Too Bad for Me (or You)

Sometimes, when we think it really matters, the choice is taken out of our hands.

The football game is cancelled because of rain.
The wedding party gets stuck in traffic.
The computer crashes.
The passport replacement office is closed.
The baby cries through the night.
The boiler or fridge or oven or air conditioning breaks.
The lab takes 3 weeks to provide results needed tomorrow.
The car battery dies.

The list goes on and on and on. Feel free to add.
For me, the frustration of things going wrong when I've chosen to do everything "right" is worse than my getting stuck trying to make the decision to begin with. Much more annoying. Terribly disappointing. And the way this week ended. On Friday, despite profound intent (and practical arrangements) to reverse a hiatus from the academic paper that is officially more important to me than any of the other work I do, I was stymied in my seat by my computer. In my attempt to upgrade my word processing software, I somehow sabotaged the software I'd been using (or the technical support people did). To the extent that I wasn't able to open any of my files. For the record, in case there was any doubt, sluggish decrepit software is better than no software. The tech people did manage to reinstall the old stuff -- but not before my entire Friday was gone.  5 1/2 hours of non-work.
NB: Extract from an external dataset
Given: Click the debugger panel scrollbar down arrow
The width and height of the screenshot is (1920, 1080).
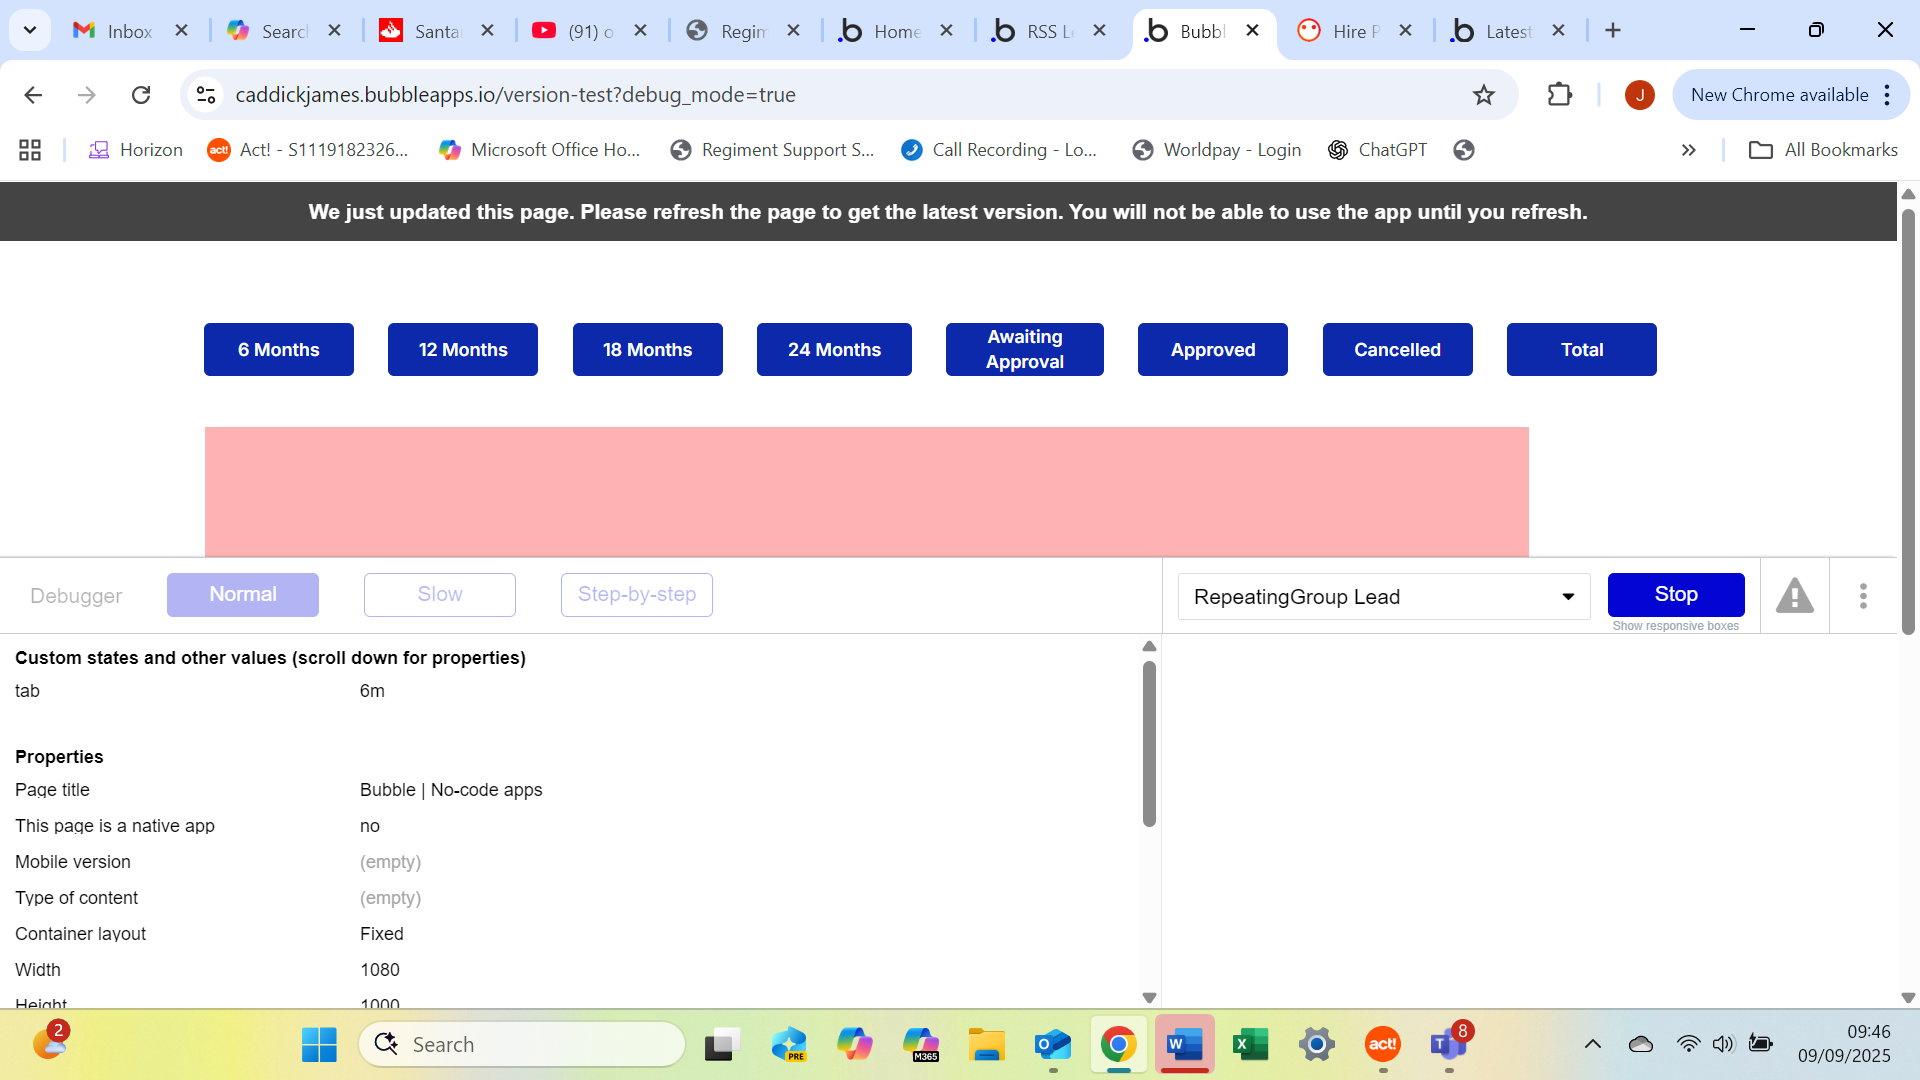Looking at the screenshot, I should coord(1149,997).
I suppose I didn't need to try to upgrade...but the last time I devoted hours upon hours to this work, my computer didn't save, even though it sure looked like it did. I thought I'd be ahead of the game by using uncorrupted software. The joke is on me, and I don't think it's very funny. The underlying problem remains to be remedied. Worse, how will I replace the disappeared time? Maybe there's always too much to do in too little time, but when the time you set aside gets inexplicably swallowed through (essentially) no fault of your own, the balance of a busy schedule seems upset without remedy.

And, yeah, on Thursday, I discovered that I needed the results from a blood test for Sunday (not sure why), but nobody had told me to take the blood test, and the best estimate for rushed results is three weeks. So much for trying to be responsible.

Oh, and Blogger wasn't working either.

I can almost shrug it off. That's the advantage of the matter being out of our hands. There's no guilt. No recriminations. Nothing to be done. Incredibly frustrating, and, on occasion, maybe even a little depressing. But nothing to be done. So we might as well laugh. Or shrug. In the meantime, it's too bad for me. And (almost) back to the drawing board, so I can figure out how and when I can do what needs to be done.

Once I'm back on track, I"m sure I'll be able to be philosophical about the detours.


(Please note: I'm not talking about the true tragedies here. When tragedy happens, God forbid, time stops, and there's little room for frustration).